▶ _TASK TO CARRY OUT_
The answer is one number: how many lines in the data below hold "agent".
##### PROVIDED RECORDS #####
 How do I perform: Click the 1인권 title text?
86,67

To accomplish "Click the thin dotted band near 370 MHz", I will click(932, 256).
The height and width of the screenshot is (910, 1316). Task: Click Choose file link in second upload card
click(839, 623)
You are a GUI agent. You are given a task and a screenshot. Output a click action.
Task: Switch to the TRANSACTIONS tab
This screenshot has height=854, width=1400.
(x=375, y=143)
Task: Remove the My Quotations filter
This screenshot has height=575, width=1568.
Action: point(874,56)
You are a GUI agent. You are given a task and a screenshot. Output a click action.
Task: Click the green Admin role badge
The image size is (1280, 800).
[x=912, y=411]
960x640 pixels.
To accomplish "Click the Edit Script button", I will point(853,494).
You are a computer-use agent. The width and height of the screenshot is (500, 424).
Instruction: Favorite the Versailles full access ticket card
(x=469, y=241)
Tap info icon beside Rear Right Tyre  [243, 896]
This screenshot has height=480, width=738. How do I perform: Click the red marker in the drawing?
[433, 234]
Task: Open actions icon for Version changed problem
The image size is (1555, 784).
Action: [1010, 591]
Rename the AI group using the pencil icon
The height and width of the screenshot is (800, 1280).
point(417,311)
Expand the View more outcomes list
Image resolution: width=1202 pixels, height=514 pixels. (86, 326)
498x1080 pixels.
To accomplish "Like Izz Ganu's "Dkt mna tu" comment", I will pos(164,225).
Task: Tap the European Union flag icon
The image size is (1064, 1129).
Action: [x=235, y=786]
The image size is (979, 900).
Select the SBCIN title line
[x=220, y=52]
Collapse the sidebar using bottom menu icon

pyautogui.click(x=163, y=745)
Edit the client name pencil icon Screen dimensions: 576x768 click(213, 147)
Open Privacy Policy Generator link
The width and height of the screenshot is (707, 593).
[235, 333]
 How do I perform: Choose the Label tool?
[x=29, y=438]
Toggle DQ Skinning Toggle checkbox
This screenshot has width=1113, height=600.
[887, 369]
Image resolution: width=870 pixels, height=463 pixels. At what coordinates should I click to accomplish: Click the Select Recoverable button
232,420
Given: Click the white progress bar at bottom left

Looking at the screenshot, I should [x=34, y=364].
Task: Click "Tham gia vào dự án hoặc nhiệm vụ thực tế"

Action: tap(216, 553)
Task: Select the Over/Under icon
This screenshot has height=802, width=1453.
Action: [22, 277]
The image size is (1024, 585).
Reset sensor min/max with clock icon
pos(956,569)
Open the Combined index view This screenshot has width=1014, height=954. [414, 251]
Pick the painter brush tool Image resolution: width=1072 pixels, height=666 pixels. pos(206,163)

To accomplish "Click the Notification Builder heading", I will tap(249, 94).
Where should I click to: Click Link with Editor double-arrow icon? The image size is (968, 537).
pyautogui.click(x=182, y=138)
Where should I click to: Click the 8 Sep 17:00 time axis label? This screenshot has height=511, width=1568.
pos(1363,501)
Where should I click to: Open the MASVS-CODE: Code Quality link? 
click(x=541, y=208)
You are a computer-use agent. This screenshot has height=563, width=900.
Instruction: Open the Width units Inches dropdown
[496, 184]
#####
▶ _SOLUTION TO THIS PROBLEM_
4